Managing a storage property seems so easy on the surface that we sometimes assume anyone can do it. If you break down the job, though, the facility-manager role requires many skills: sales, people, math, computer, technology, maintenance, critical thinking and more. After learning a harsh lesson, I now like to hire competent employees who can make decisions as I would and think seriously about how those decisions affect asset value. To find that person, look for someone who’s at a station in life in which he needs more than low-end pay.

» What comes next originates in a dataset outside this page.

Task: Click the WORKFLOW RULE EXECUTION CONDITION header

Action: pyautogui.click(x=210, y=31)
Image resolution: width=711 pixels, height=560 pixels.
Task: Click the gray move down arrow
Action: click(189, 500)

Trust me, hiring on the low end of the pay scale cost me much more than what I could have saved by spending a few more dollars per hour. Do yourself a favor and pay a little more to find (and keep!) an A-team player. I’ve since raised my hourly pay and provide commissions for hitting certain goals.
Give a Little Extra
With as little as I paid my first employees, I also didn’t give anything extra. They got paid for their work, and I thought that was enough. I was very wrong.
Including things like paid time off (PTO) and paid holidays shows you care about your staff as people and value their contributions to the company. It’s a small price to pay to build loyalty. Going a step above and offering a commission or bonus structure based on hitting milestones helps align the team’s goals with your own. Incentivize staff by clearly defining the metrics for which they’re responsible and how they can hit their targets.
Buying your staff lunch or handing out gift cards for a job well done helps build a bond and lets your team know you appreciate them. Everyone innately craves positive feedback. When someone on your staff exceeds expectations, write a nice note with a gift card as a simple way to show your appreciation.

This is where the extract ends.